[Exercise requirements]:
Convert the data below, from the line containing "Collapse the AbpApiDefinition" through the line containing "Click the 8h", into a numbered list that leaves out blank lines and includes no other lines.

[Exercise data]:
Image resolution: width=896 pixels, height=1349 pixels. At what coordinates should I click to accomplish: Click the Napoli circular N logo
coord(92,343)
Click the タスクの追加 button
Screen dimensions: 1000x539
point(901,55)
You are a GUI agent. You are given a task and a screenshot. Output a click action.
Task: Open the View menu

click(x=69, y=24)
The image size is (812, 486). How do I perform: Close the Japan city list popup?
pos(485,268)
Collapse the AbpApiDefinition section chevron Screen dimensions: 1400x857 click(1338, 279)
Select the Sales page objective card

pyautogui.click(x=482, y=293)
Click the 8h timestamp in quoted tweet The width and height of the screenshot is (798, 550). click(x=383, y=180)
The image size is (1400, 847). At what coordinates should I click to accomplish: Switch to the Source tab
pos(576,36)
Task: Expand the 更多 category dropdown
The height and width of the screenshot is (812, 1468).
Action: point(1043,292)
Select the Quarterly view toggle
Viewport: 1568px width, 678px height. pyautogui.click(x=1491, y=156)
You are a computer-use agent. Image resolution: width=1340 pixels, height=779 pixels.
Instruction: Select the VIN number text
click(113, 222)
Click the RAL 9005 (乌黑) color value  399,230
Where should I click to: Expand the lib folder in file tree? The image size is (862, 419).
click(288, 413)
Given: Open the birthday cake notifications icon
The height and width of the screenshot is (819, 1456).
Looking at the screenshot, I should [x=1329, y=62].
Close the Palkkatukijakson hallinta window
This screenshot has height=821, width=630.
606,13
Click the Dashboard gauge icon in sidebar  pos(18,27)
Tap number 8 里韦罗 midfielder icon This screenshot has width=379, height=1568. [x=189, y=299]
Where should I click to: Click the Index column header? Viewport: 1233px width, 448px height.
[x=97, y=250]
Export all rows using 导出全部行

[Written reply]:
1. Collapse the AbpApiDefinition section chevron Screen dimensions: 1400x857 click(1338, 279)
2. Select the Sales page objective card
3. pyautogui.click(x=482, y=293)
4. Click the 8h timestamp in quoted tweet The width and height of the screenshot is (798, 550). click(x=383, y=180)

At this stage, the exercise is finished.